Amlodipine is a peripheral arterial vasodilator that acts directly on vascular smooth muscle to cause a reduction in peripheral vascular resistance and reduction in blood pressure.

Olmesartan medoxomil.
Angiotensin II is formed from angiotensin I in a reaction catalyzed by angiotensin converting enzyme (ACE, kininase II). Angiotensin II is the principal pressor agent of the renin-angiotensin system, with effects that include vasoconstriction, stimulation of synthesis and release of aldosterone, cardiac stimulation and renal reabsorption of sodium. Olmesartan blocks the vasoconstrictor effects of angiotensin II by selectively blocking the binding of angiotensin II to the AT1 receptor in vascular smooth muscle. Its action is, therefore, independent of the pathways for angiotensin II synthesis.

An AT2 receptor is found also in many tissues, but this receptor is not known to be associated with cardiovascular homeostasis. Olmesartan has more than a 12,500-fold greater affinity for the AT1 receptor than for the AT2 receptor.

Blockade of the renin-angiotensin system with ACE inhibitors, which inhibit the biosynthesis of angiotensin II from angiotensin I, is a mechanism of many drugs used to treat hypertension. ACE inhibitors also inhibit the degradation of bradykinin, a reaction also catalyzed by ACE. Because olmesartan does not inhibit ACE (kininase II), it does not affect the response to bradykinin. Whether this difference has clinical relevance is not yet known.

Blockade of the angiotensin II receptor inhibits the negative regulatory feedback of angiotensin II on renin secretion, but the resulting increased plasma renin activity and circulating angiotensin II levels do not overcome the effect of olmesartan on blood pressure.

12.2 Pharmacodynamics

Amlodipine.
Following administration of therapeutic doses to patients with hypertension, amlodipine produces vasodilation resulting in a reduction of supine and standing blood pressures. These decreases in blood pressure are not accompanied by a significant change in heart rate or plasma catecholamine levels with chronic dosing.

With chronic once daily oral administration, antihypertensive effectiveness is maintained for at least 24 hours. Plasma concentrations correlate with effect in both young and elderly patients. The magnitude of reduction in blood pressure with amlodipine is also correlated with the height of pretreatment elevation; thus, individuals with moderate hypertension (diastolic pressure 105 to 114 mmHg) had about a 50% greater response than patients with mild hypertension (diastolic pressure 90 to 104 mmHg). Normotensive subjects experienced no clinically significant change in blood pressures (+1/-2 mmHg).

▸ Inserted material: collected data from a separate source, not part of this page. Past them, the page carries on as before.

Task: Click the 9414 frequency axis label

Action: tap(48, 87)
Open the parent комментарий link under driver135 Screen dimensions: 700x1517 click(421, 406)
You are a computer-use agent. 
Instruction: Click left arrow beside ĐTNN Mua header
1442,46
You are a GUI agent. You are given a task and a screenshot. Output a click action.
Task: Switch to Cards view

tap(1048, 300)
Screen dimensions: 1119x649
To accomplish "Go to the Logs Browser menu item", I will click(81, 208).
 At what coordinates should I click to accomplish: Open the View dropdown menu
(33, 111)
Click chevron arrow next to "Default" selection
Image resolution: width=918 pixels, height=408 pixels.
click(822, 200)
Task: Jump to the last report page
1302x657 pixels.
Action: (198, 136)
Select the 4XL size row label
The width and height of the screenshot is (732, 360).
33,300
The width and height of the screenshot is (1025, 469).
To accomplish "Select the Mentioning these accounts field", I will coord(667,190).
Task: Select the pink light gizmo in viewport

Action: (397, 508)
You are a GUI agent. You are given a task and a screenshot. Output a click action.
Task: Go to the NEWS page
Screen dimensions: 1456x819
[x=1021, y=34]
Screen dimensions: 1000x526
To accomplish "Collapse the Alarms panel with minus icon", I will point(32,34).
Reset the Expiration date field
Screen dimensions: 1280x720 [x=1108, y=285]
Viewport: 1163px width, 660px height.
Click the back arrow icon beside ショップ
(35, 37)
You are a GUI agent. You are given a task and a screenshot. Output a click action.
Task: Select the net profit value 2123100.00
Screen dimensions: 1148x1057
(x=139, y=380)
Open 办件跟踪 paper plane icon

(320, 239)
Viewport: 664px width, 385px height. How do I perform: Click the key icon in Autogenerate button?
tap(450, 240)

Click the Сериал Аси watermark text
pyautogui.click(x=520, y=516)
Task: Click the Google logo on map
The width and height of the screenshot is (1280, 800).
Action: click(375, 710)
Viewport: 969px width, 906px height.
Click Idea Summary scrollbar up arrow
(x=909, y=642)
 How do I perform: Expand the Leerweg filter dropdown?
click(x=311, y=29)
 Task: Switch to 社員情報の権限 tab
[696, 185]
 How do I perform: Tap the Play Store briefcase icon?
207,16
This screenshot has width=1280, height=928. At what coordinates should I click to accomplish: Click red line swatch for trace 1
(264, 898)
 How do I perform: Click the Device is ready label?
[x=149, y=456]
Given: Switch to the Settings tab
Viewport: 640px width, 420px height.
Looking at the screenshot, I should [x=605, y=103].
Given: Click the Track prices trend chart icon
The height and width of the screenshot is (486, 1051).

In hypertensive patients with normal renal function, therapeutic doses of amlodipine resulted in a decrease in renal vascular resistance and an increase in glomerular filtration rate and effective renal plasma flow without change in filtration fraction or proteinuria.

As with other calcium channel blockers, hemodynamic measurements of cardiac function at rest and during exercise (or pacing) in patients with normal ventricular function treated with amlodipine have generally demonstrated a small increase in cardiac index without significant influence on dP/dt or on left ventricular end diastolic pressure or volume. In hemodynamic studies, amlodipine has not been associated with a negative inotropic effect when administered in the therapeutic dose range to intact animals and man, even when co-administered with beta-blockers to man. Similar findings, however, have been observed in normals or well-compensated patients with heart failure with agents possessing significant negative inotropic effects.

Amlodipine does not change sinoatrial nodal function or atrioventricular conduction in intact animals or man. In clinical studies in which amlodipine was administered in combination with beta-blockers to patients with either hypertension or angina, no adverse effects on electrocardiographic parameters were observed.

Olmesartan medoxomil.
Olmesartan medoxomil doses of 2.5 mg to 40 mg inhibit the pressor effects of angiotensin I infusion. The duration of the inhibitory effect was related to dose, with doses of olmesartan medoxomil >40 mg giving >90% inhibition at 24 hours.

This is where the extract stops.